## Saved entries
+++
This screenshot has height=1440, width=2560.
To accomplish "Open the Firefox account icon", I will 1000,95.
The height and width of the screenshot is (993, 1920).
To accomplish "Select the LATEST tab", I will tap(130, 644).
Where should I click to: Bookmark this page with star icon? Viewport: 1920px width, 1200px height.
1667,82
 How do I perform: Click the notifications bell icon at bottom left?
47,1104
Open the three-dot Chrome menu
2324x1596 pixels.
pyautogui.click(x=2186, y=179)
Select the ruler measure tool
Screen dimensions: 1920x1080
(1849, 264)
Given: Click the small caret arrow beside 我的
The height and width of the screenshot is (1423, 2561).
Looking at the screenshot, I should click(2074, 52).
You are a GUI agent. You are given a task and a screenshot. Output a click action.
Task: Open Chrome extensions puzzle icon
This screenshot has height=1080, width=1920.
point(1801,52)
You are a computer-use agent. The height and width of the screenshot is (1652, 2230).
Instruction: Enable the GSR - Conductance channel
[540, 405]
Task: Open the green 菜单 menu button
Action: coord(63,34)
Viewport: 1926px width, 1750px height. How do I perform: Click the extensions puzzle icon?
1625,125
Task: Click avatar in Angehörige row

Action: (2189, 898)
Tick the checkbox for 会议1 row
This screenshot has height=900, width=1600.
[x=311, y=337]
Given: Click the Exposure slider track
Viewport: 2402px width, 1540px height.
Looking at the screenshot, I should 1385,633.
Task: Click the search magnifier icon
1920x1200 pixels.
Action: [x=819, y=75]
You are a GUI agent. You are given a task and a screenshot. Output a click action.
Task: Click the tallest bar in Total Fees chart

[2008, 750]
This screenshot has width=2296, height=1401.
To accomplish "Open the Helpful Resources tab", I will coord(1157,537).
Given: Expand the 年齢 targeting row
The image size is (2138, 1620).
+++
## Task instructions
Word for word, transcribe all of the records.

## Exercise answer
This screenshot has height=1440, width=2560.
To accomplish "Open the Firefox account icon", I will 1000,95.
The height and width of the screenshot is (993, 1920).
To accomplish "Select the LATEST tab", I will tap(130, 644).
Where should I click to: Bookmark this page with star icon? Viewport: 1920px width, 1200px height.
1667,82
 How do I perform: Click the notifications bell icon at bottom left?
47,1104
Open the three-dot Chrome menu
2324x1596 pixels.
pyautogui.click(x=2186, y=179)
Select the ruler measure tool
Screen dimensions: 1920x1080
(1849, 264)
Given: Click the small caret arrow beside 我的
The height and width of the screenshot is (1423, 2561).
Looking at the screenshot, I should click(2074, 52).
You are a GUI agent. You are given a task and a screenshot. Output a click action.
Task: Open Chrome extensions puzzle icon
This screenshot has height=1080, width=1920.
point(1801,52)
You are a computer-use agent. The height and width of the screenshot is (1652, 2230).
Instruction: Enable the GSR - Conductance channel
[540, 405]
Task: Open the green 菜单 menu button
Action: coord(63,34)
Viewport: 1926px width, 1750px height. How do I perform: Click the extensions puzzle icon?
1625,125
Task: Click avatar in Angehörige row

Action: (2189, 898)
Tick the checkbox for 会议1 row
This screenshot has height=900, width=1600.
[x=311, y=337]
Given: Click the Exposure slider track
Viewport: 2402px width, 1540px height.
Looking at the screenshot, I should 1385,633.
Task: Click the search magnifier icon
1920x1200 pixels.
Action: [x=819, y=75]
You are a GUI agent. You are given a task and a screenshot. Output a click action.
Task: Click the tallest bar in Total Fees chart

[2008, 750]
This screenshot has width=2296, height=1401.
To accomplish "Open the Helpful Resources tab", I will coord(1157,537).
Given: Expand the 年齢 targeting row
The image size is (2138, 1620).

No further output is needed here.